Kendrick Lamar feiert Grammy Nominierungen in Compton

Fast hätte Kendrick Lamar der Legende Michael Jackson das Wasser gereicht. Fast. Es sind nicht 12 Grammy-Nominierungen wie 1984 für „Thriller“ geworden, aber immerhin eine weniger. Mit „To Pimp A Butterfly“ stemmte Kendrick vergangenes Jahr ein meisterhaftes Album in den Erdboden, das genreübergreifend Kritiker überzeugte und eine Wirkung auf die afroamerikanische Popkultur hatte, wie schon lange keine Platte mehr. In Compton, wo er geboren und aufgewachsen ist, feiert er ganz ungleich aller Pop-Diven mit den normalen Menschen – zu sehen in einem neuen Kurzfilm, der eine Hommage ist. An den 100.000-Mann-Stadtteil in Los Angeles, der als gefährlichster sozialer Brennpunkt Nordamerikas gilt. Wo die zwei brutalsten Straßengangs der Welt – Crips und Bloods – ihren Ursprung haben.
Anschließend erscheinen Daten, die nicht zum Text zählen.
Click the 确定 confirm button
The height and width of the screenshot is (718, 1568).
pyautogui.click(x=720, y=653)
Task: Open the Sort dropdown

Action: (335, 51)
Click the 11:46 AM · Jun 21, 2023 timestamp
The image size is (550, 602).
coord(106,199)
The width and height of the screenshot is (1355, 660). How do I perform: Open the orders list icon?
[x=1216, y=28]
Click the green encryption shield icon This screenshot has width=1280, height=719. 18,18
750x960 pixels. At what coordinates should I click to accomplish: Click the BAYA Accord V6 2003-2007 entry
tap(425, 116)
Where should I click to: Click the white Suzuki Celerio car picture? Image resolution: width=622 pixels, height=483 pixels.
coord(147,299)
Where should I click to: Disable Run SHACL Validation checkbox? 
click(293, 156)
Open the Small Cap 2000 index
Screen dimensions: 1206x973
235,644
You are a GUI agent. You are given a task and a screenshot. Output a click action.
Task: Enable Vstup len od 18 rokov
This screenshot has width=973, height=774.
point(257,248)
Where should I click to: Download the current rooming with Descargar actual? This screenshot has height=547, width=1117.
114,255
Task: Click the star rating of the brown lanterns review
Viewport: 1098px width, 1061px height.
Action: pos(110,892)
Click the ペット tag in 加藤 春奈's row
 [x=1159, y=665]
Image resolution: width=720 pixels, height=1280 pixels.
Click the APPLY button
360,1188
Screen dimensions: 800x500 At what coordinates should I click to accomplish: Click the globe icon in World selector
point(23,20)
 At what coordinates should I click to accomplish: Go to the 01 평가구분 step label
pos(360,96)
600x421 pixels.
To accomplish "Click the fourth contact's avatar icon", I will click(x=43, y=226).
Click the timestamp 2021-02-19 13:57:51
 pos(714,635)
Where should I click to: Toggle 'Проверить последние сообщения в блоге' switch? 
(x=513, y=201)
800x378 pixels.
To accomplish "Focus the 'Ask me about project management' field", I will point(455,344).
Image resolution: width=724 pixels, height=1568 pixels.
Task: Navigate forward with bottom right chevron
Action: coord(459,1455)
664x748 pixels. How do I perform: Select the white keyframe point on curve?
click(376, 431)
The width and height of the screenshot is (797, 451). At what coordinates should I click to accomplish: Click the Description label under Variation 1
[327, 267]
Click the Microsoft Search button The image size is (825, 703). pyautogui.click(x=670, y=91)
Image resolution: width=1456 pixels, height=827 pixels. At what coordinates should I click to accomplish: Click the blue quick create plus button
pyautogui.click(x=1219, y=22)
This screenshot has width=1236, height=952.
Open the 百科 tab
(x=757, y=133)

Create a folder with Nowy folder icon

Trotzdem und gerade deshalb ist Compton seit den 1980ern eine Brutstätte musikalischer Kreativität, die ihresgleichen sucht. Nach Dr. Dre, Ice Cube, Eazy-E und The Game ist es nun Kendrick Lamar, der die Fackel weiterträgt. Am 15. Februar wird er um die Trophäe „Album des Jahres“ unter anderem gegen Taylor Swift antreten müssen – und wahrscheinlich verlieren.